WORK REQUEST => Count every line in the data below where the word "Policy" appears, then state only that count.
===== SOURCE DATA
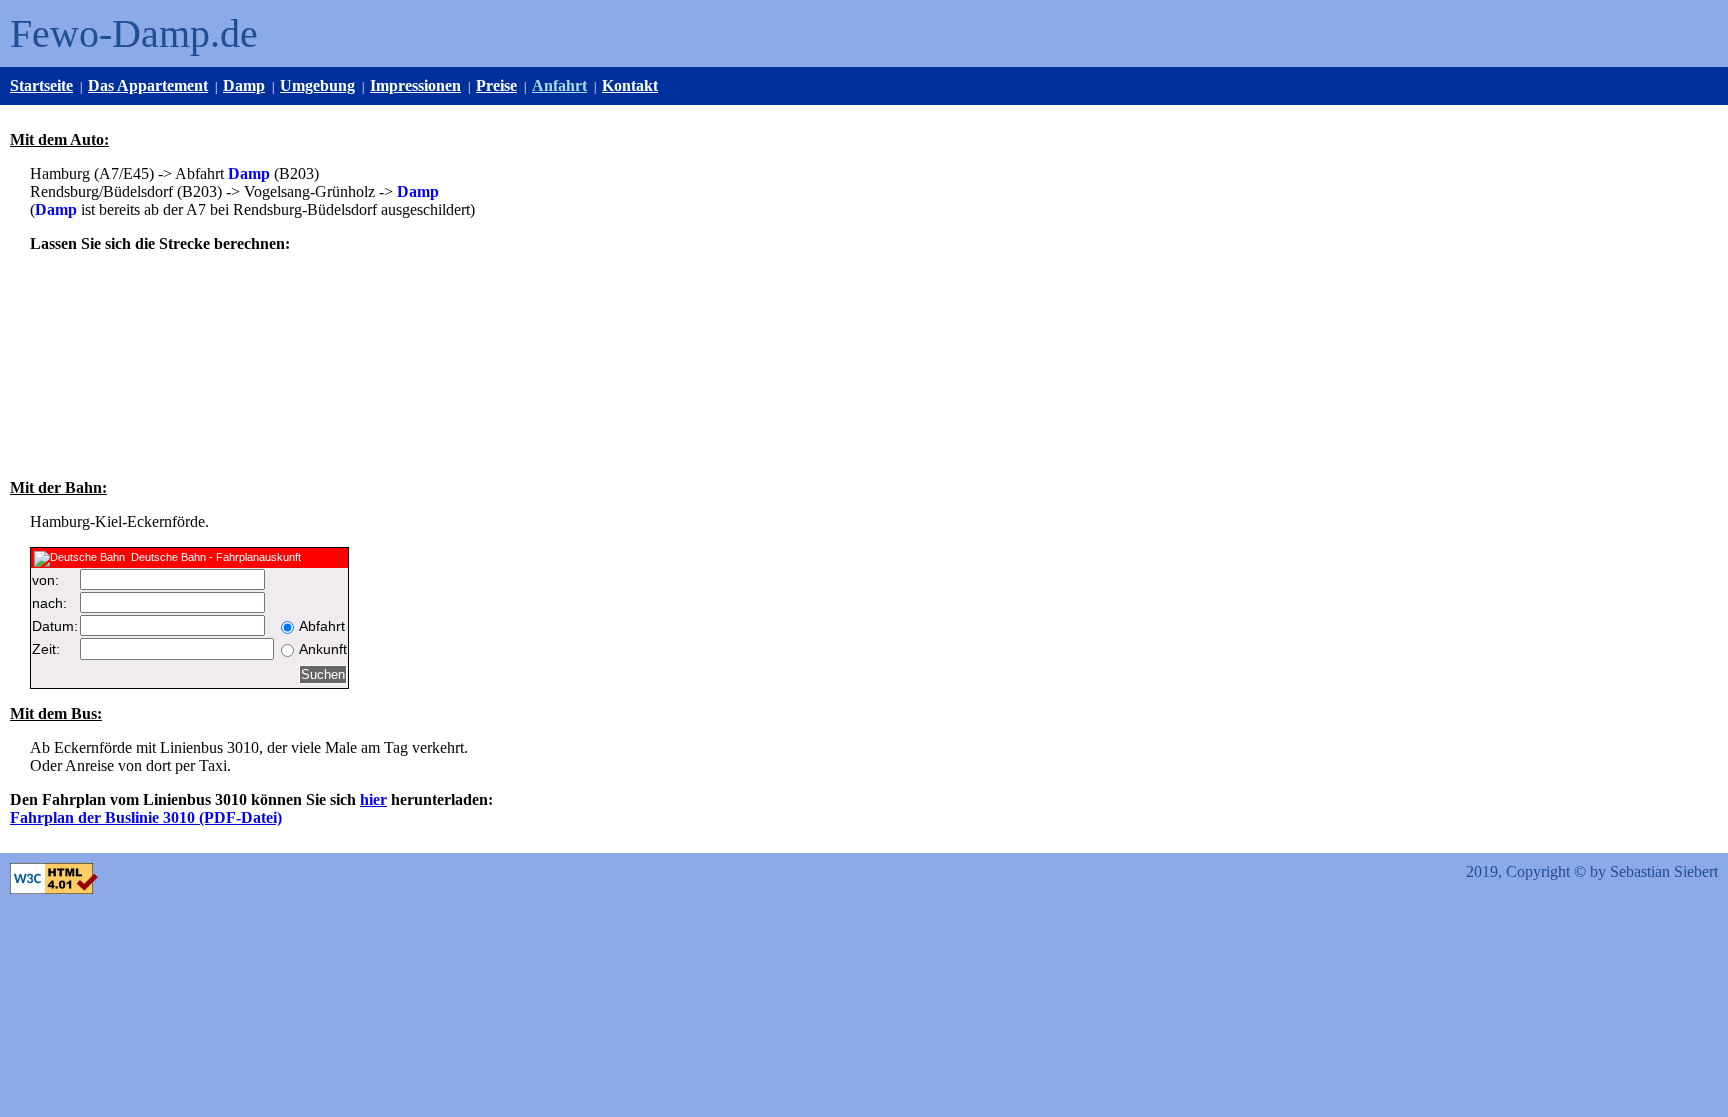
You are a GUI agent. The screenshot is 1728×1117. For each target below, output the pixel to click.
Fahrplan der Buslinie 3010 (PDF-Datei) (146, 817)
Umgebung (317, 85)
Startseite (41, 85)
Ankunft (323, 649)
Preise (496, 85)
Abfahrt (322, 626)
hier (373, 799)
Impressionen (415, 85)
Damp (244, 85)
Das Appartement (148, 85)
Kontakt (630, 85)
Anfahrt (559, 85)
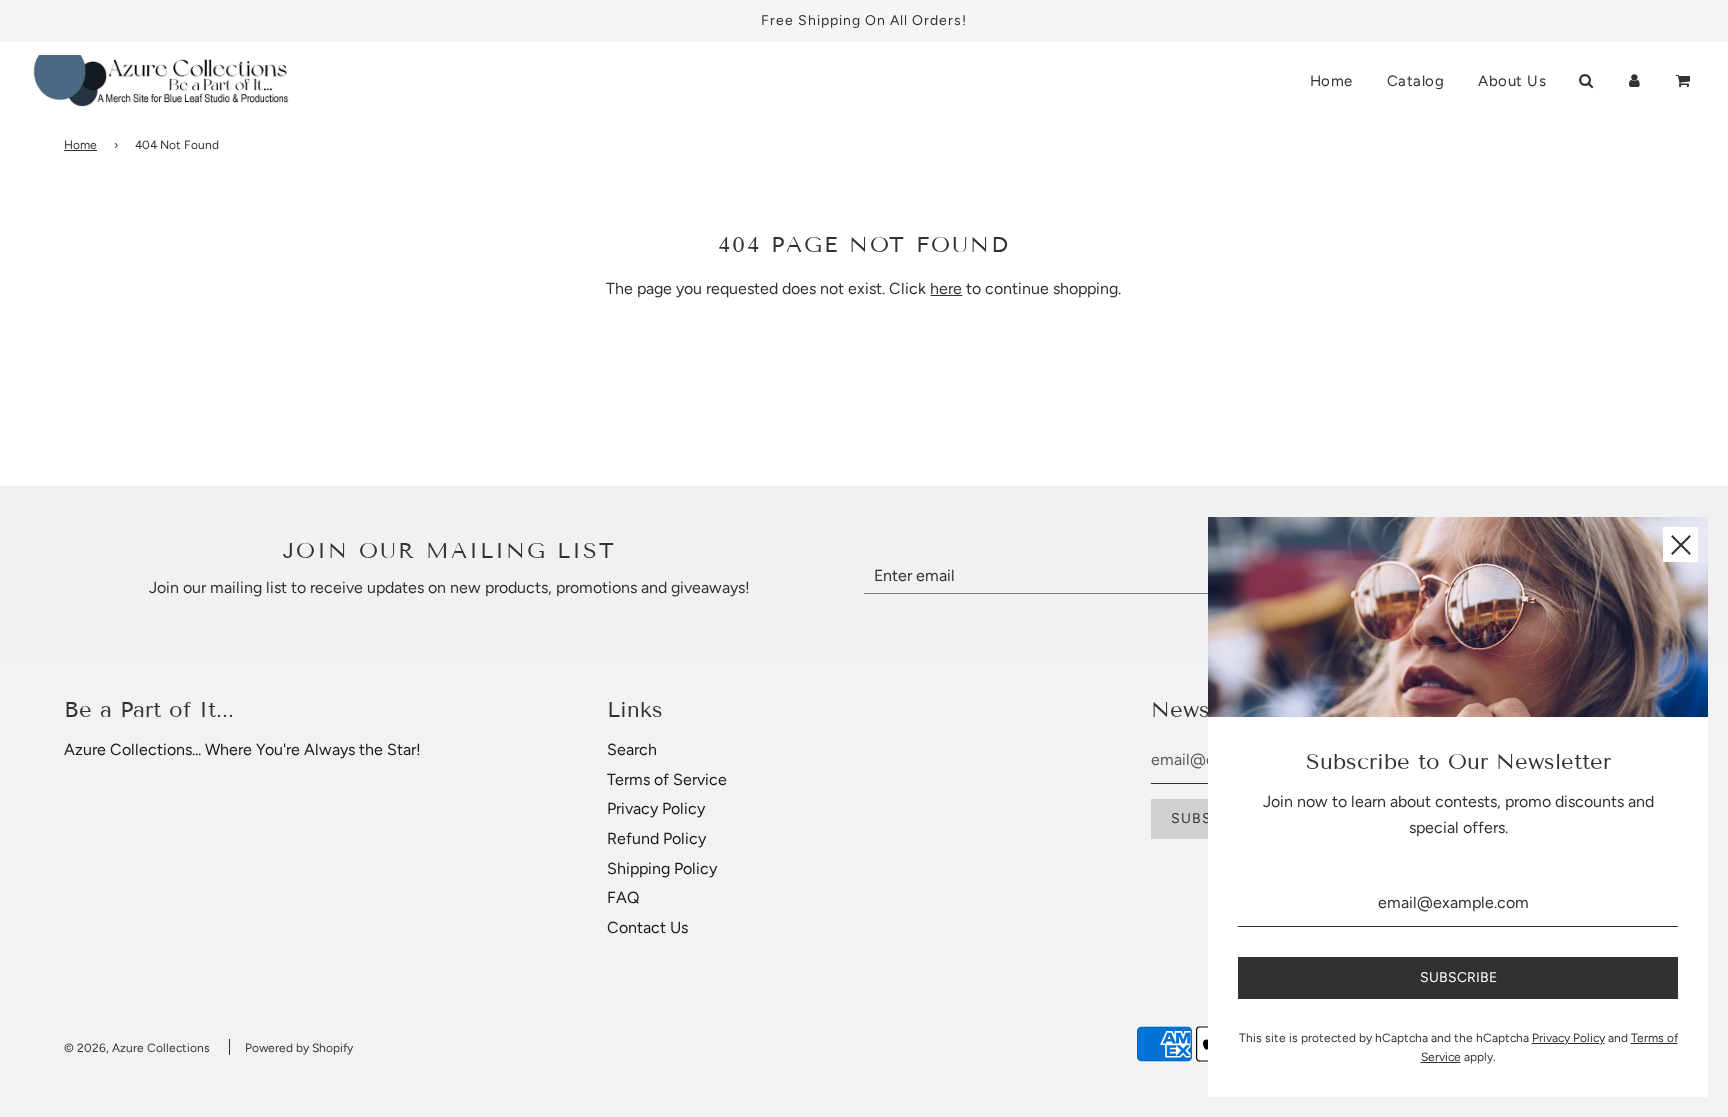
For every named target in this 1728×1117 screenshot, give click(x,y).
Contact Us (647, 927)
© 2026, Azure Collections (137, 1048)
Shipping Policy (662, 868)
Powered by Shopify (299, 1048)
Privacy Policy (656, 808)
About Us (1512, 81)
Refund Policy (656, 838)
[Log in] (1634, 80)
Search (632, 749)
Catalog (1416, 81)
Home (1331, 81)
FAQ (623, 897)
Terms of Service (667, 779)
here (946, 288)
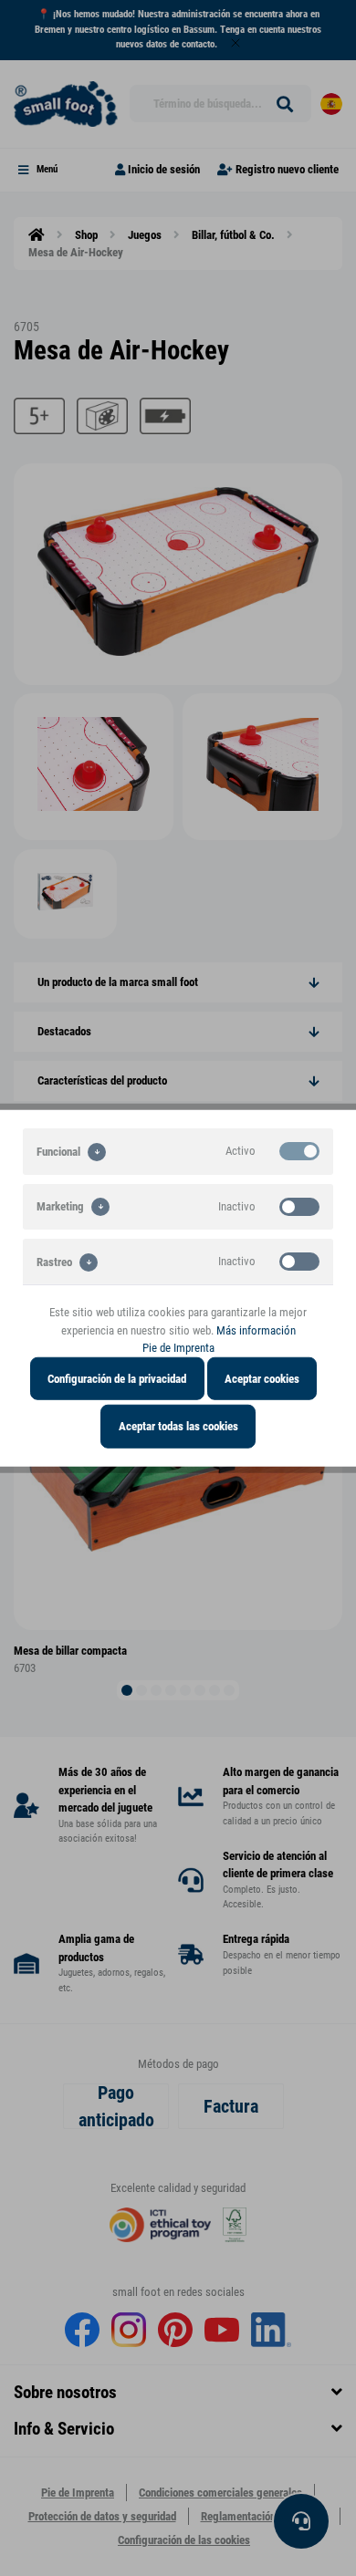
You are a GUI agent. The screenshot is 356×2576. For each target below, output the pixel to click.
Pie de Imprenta (178, 1348)
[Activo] (299, 1151)
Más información (256, 1329)
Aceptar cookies (262, 1378)
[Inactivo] (299, 1206)
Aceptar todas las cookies (178, 1426)
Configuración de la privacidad (116, 1378)
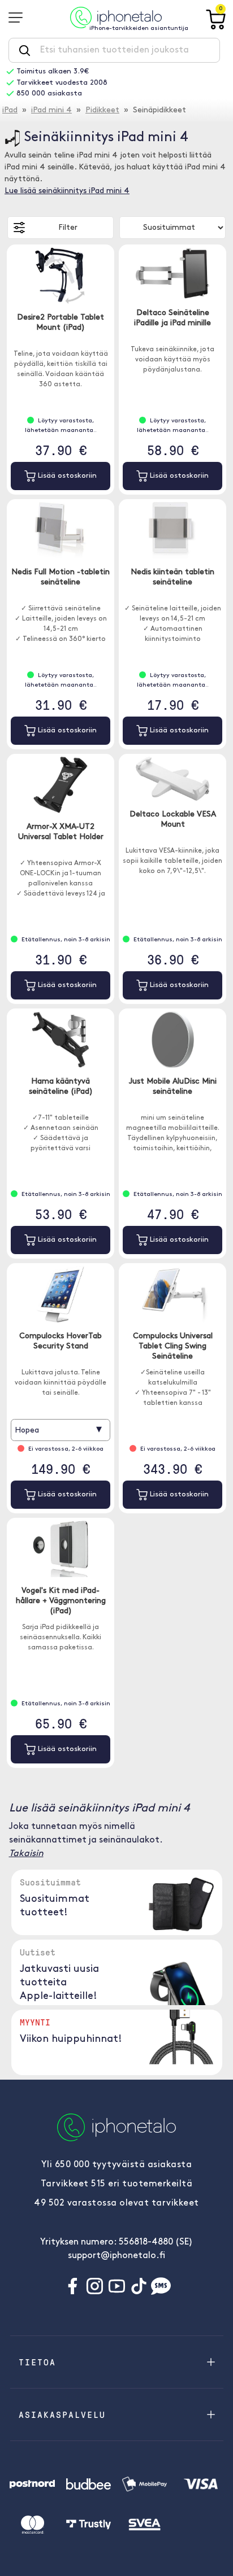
==========
RESPONSE TO THE TASK => 3